From 51c4f9ee9f4f2e3e68f4f379bb1bc91959815555 Mon Sep 17 00:00:00 2001
From: Georgi Gerganov <ggerganov@gmail.com>
Date: Sat, 28 Oct 2023 22:50:08 +0300
Subject: [PATCH] llama : comments

---
 llama.cpp | 7 ++++---
 1 file changed, 4 insertions(+), 3 deletions(-)

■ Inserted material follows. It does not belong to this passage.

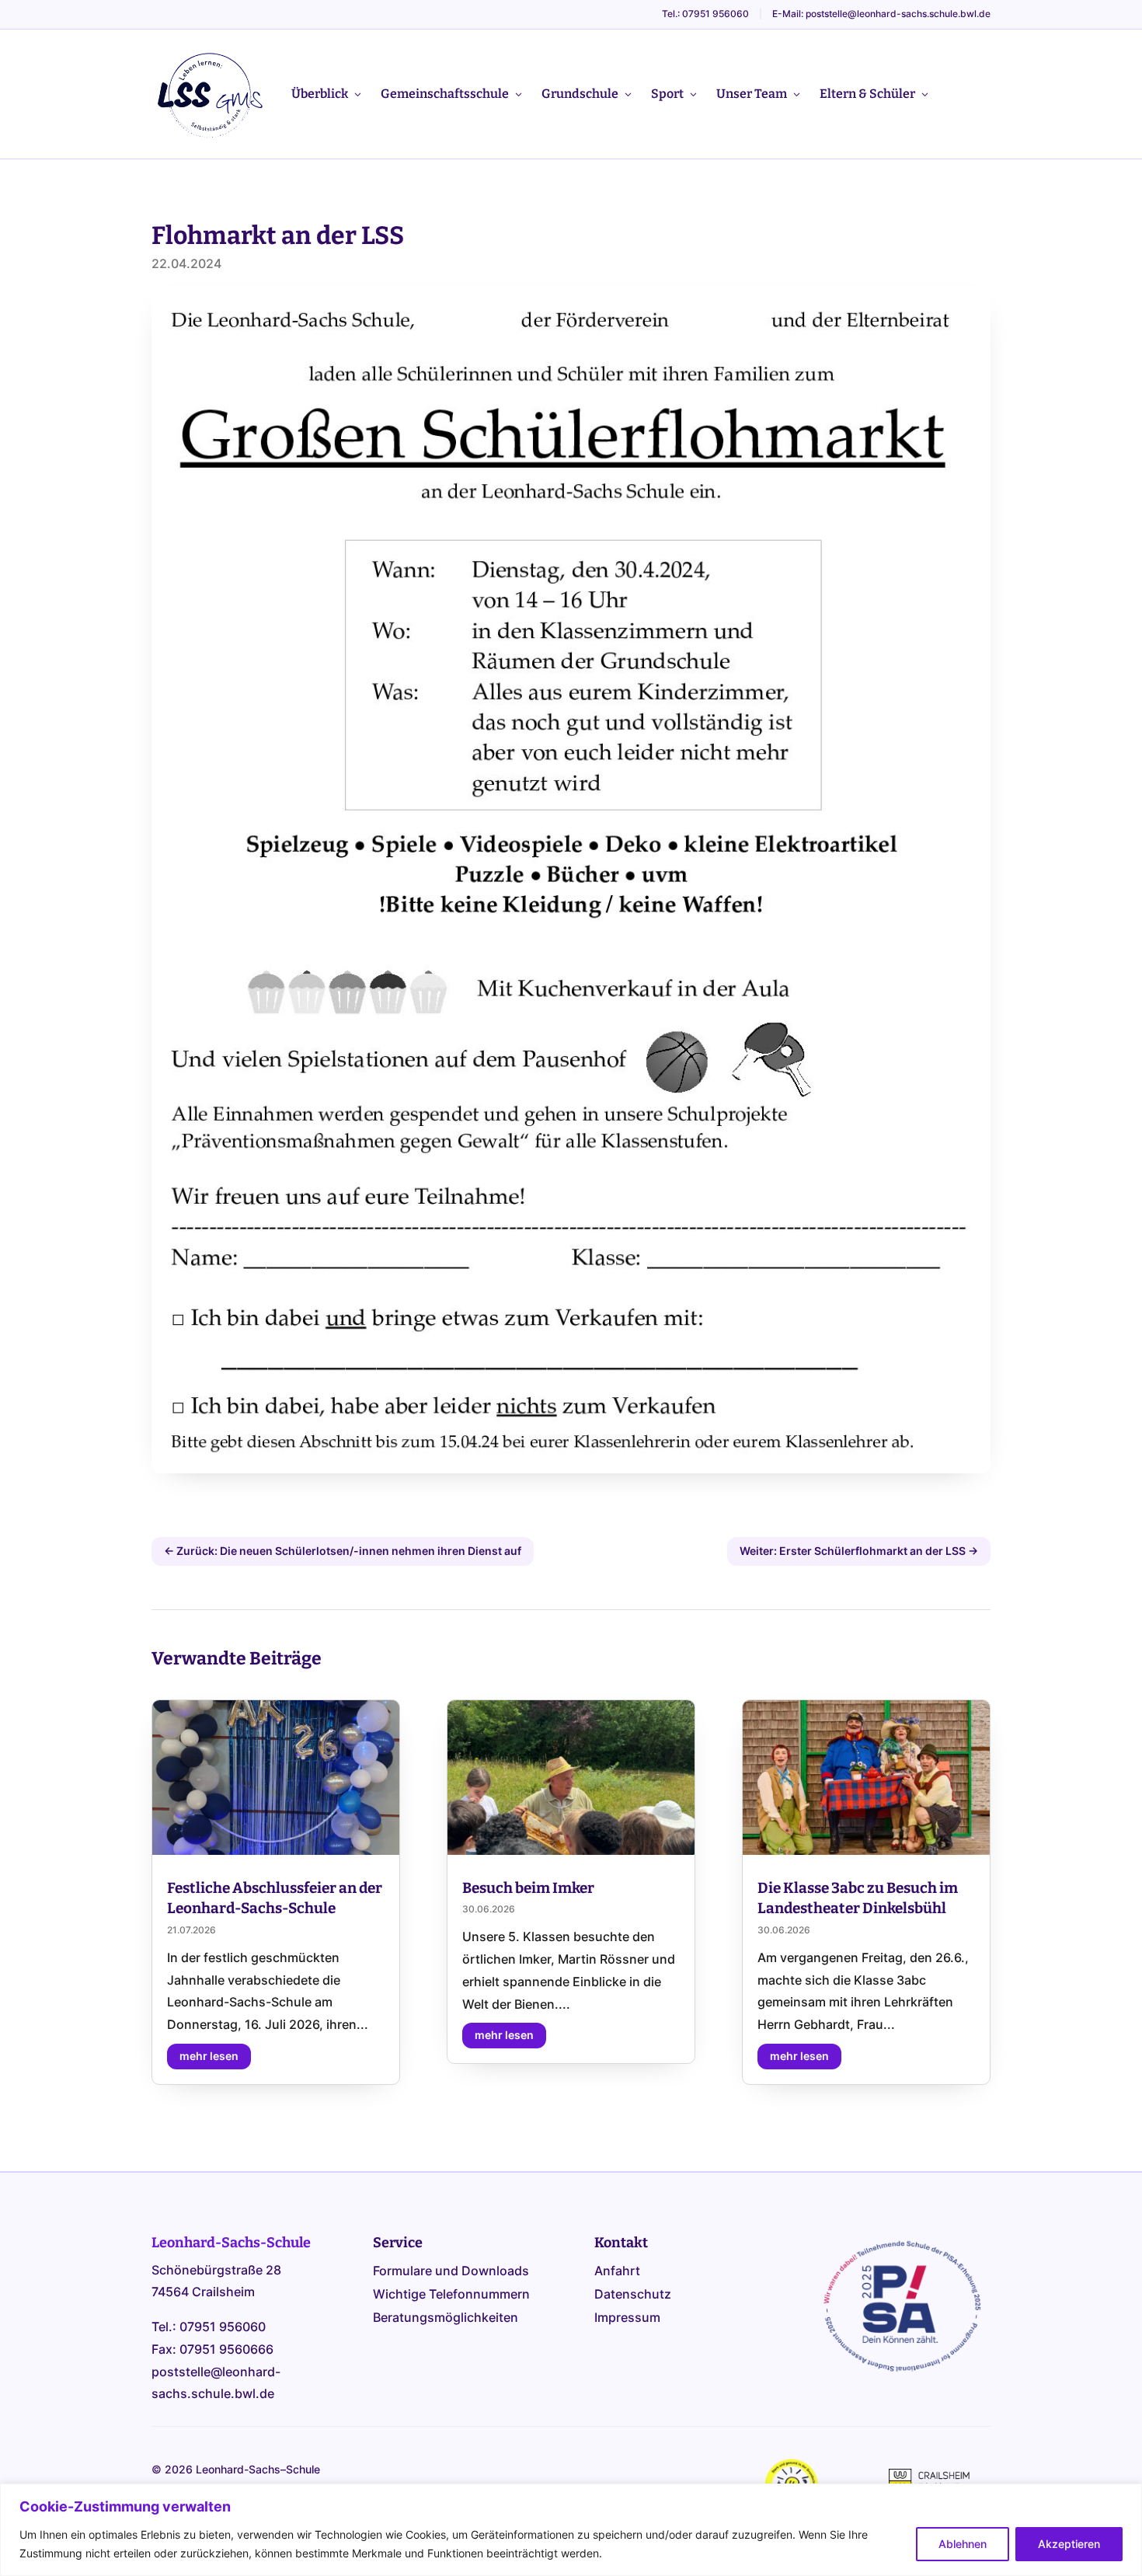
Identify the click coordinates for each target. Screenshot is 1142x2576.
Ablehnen (962, 2543)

diff --git a/llama.cpp b/llama.cpp
index cc7eb0a5a..b3d84c57d 100644
--- a/llama.cpp
+++ b/llama.cpp
@@ -5452,15 +5452,12 @@ static struct ggml_cgraph * llama_build_graph(
     } while (0);
 
     // offload layers
-
     {
         const int n_layer = model.hparams.n_layer;
 
         const int n_gpu_layers = model.n_gpu_layers;
         const int i_gpu_start  = n_layer - n_gpu_layers;
 
-        GGML_UNUSED(i_gpu_start);
-
         // offload functions set the tensor output backend to GPU
         // tensors are GPU-accelerated if any input or the output has been offloaded
         offload_func_t offload_func_nr = ggml_offload_nop; // nr = non-repeating
@@ -5588,13 +5585,16 @@ static struct ggml_cgraph * llama_build_graph(
             const std::string name = cur->name;
 
             if (k_offload_func.find(name) == k_offload_func.end()) {
+                // if a tensor that is not view hasn't been offloaded, we warn the user
                 if (worst_case && cur->view_src == nullptr) {
                     LLAMA_LOG_WARN("%s: node %4d %32s: not offloaded (ref: %s)\n", __func__,
                             i, name.c_str(), "https://github.com/ggerganov/llama.cpp/pull/3837");
                 }
+
                 continue;
             }
 
+            // count the number of layers and respect the provided n_gpu_layers
             offload_func_t f = k_offload_func.at(name);
             if (f == offload_func) {
                 if (ofn[name]++ < i_gpu_start) {
@@ -5602,6 +5602,7 @@ static struct ggml_cgraph * llama_build_graph(
                 }
             }
 
+            // apply offload function to the tensor
             f(cur);
 
             if (worst_case && cur->view_src == nullptr) {